● **THE TASK**
Copy the entries below word for word, starting with the first line and continuing through the line that contains "coord(767,536)".

● **ENTRIES SUPPLIED**

[start]

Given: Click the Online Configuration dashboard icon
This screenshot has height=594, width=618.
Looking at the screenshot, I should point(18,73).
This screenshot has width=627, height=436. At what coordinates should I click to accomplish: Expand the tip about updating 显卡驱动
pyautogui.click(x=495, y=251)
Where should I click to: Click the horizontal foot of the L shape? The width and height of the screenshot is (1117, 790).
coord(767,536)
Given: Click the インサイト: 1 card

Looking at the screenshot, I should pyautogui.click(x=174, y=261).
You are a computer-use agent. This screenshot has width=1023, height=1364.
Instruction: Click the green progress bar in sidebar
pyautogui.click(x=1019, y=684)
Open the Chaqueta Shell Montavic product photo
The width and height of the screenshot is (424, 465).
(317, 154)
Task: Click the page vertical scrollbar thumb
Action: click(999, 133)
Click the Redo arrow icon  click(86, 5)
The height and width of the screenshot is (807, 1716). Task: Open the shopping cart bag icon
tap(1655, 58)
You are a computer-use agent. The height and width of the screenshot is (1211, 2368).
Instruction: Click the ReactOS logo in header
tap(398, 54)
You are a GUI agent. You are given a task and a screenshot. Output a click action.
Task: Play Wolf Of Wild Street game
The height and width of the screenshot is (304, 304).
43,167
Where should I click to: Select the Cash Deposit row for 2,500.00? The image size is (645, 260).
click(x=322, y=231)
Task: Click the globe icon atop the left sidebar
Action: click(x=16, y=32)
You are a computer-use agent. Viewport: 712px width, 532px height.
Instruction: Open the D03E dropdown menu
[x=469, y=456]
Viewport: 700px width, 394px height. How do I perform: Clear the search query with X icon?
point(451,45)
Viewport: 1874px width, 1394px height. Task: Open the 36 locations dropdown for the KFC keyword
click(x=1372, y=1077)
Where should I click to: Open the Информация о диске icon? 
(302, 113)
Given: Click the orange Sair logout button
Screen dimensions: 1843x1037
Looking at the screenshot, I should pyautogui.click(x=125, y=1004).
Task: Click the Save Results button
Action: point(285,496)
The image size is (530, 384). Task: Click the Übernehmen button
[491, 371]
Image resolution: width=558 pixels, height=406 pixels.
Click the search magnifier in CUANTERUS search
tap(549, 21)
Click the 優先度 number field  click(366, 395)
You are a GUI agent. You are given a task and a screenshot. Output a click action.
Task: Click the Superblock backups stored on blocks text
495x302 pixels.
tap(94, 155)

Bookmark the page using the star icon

[end]

● **THE RESULT**
Given: Click the Online Configuration dashboard icon
This screenshot has height=594, width=618.
Looking at the screenshot, I should point(18,73).
This screenshot has width=627, height=436. At what coordinates should I click to accomplish: Expand the tip about updating 显卡驱动
pyautogui.click(x=495, y=251)
Where should I click to: Click the horizontal foot of the L shape? The width and height of the screenshot is (1117, 790).
coord(767,536)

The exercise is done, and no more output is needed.